I Don’t Want to Offend You, But I Probably Will

When I started this blog, my intention was to publish this piece as my first major editorial. I also planned to post weekly (oops). At least I can say one of those two things is now occurring.

Weeks ago, I read The Atlantic’s September cover story “The Coddling of the American Mind,” a provocative piece about the overprotection of the Millennial generation and the surge of political correctness on college campuses. Greg Lukianoff and Jonathan Haidt describe how students demand that their colleges be “safe spaces” that “shield [them] from words and ideas that make some uncomfortable.” They are critical of trigger warnings and microaggressions, suggesting we should teach our students to be thick-skinned and self-questioning, rather than allowing them to take offense at the smallest criticisms.

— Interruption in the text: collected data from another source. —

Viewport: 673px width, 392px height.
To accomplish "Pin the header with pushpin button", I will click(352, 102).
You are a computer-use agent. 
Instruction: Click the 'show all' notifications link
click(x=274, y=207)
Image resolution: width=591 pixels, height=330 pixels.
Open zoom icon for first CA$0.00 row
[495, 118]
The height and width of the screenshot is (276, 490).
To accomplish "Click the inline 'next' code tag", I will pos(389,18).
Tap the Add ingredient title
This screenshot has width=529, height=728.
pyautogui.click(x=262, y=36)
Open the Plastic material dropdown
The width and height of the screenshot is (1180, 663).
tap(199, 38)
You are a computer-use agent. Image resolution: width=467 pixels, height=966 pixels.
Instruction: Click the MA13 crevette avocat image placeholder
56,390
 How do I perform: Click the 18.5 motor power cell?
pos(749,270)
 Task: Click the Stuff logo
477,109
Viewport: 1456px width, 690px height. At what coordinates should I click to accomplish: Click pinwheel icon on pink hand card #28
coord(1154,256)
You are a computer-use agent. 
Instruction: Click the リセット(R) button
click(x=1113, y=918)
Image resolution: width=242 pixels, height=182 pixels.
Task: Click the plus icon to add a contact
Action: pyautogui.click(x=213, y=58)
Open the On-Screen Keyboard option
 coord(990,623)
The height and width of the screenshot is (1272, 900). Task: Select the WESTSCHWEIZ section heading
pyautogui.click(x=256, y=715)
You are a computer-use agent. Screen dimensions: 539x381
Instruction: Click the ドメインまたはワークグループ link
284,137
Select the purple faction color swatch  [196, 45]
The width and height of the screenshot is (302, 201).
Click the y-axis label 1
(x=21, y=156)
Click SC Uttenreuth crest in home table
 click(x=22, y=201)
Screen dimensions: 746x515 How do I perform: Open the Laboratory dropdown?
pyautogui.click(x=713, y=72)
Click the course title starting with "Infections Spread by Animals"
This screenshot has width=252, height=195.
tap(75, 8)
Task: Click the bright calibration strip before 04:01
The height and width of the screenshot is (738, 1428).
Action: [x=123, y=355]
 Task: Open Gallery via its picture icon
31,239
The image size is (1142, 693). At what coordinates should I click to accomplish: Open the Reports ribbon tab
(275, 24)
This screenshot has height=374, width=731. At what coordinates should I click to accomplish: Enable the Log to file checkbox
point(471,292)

Around the time of this article’s publication, student activists were becoming more noticeable, likely inspired by the success of the #BlackLivesMatter movement. They mainly protested to focus attention on the systematic discrimination of minority students on college campuses. At the University of Missouri, one student announced he would go on a hunger strike until President Tim Wolfe resigned, and the school’s football team also went on strike. At Yale, students protested after an alleged “white girls only” fraternity party. My alma mater also experienced campus protests after a “Kanye Western” themed event spawned rumors of blackface.

I wanted to express my support of these students and their causes. But then Mizzou students and faculty tried to force the media to leave the site of a public protest in the name of preserving their safe space. Yale students became vocal about an email from Erika Christakis, associate master of Silliman College, which questioned the administration’s message about the potential offensiveness of Halloween costumes. Students demanded an apology from Christakis’s spouse and fellow Yale professor, argued that their university should be a home rather than an intellectual space, screamed expletives at him, and advised each other to “just walk away” when they failed to receive the apology they had demanded. Some also spat on attendants of a free speech conference.

It’s not just these recent protests. Last year, UC Berkeley students started a petition to remove Bill Maher as their winter commencement speaker. He is not the only commencement speaker who has triggered petitions and protests when students disagree with some aspect of the proposed guest’s opinions.

In fairness to the Concerned Student 1950 movement at Mizzou, they were quick to welcome media the next day. Yale’s administration announced their support of the Christakises, and a group of Yale professors released an open letter also affirming support of the couple. Still, both Erika and Nicholas Christakis canceled their classes for the spring semester.

To which I have to say, congrats, Yale students, you successfully forced a man with a thirty-five page curriculum vitae to take an unplanned sabbatical. How progressive of you. I hope you feel safer now.

So are Lukianoff and Haidt correct? Has my generation been irreparably coddled by our helicopter parents? Are we so oversensitive that our only response to a differing opinion is to walk away from it? Have we become a generation of cry babies, as this Cal Poly student suggests?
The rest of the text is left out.